Exercise details: Exactly how many lines in the data below contain the string "Toggle"? Give that number and nothing else.
BEGIN
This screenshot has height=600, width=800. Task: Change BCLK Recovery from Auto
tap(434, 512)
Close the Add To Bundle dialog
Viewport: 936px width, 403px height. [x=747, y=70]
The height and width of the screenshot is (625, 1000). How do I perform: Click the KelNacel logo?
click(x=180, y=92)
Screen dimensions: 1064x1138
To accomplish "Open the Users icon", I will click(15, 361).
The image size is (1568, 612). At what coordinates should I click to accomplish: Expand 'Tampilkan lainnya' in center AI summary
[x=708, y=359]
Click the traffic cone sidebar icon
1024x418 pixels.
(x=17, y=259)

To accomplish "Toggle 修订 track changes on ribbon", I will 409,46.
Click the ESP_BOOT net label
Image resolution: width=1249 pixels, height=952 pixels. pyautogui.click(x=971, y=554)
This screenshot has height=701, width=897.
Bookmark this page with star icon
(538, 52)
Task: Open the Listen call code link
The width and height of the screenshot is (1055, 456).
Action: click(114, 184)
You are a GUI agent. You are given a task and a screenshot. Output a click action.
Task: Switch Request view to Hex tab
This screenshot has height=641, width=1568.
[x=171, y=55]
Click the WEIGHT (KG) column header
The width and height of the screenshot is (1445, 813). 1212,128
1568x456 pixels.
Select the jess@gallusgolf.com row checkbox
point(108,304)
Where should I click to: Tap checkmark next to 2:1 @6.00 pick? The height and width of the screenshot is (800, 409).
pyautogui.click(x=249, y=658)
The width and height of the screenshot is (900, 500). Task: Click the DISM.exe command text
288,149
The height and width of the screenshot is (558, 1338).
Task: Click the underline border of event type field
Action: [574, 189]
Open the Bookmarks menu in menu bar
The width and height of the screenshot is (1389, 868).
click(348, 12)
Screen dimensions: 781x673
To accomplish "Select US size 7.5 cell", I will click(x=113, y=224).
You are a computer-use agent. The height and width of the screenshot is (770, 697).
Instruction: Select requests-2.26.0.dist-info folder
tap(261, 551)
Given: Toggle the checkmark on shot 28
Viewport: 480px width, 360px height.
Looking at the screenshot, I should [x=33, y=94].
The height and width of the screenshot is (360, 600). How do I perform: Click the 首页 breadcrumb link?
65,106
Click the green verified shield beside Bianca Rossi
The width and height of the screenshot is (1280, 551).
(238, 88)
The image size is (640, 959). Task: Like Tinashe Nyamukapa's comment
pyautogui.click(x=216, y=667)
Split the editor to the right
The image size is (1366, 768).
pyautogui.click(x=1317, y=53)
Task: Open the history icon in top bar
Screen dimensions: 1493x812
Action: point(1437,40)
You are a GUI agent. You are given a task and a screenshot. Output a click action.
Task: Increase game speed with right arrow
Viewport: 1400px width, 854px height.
END
Task output: 2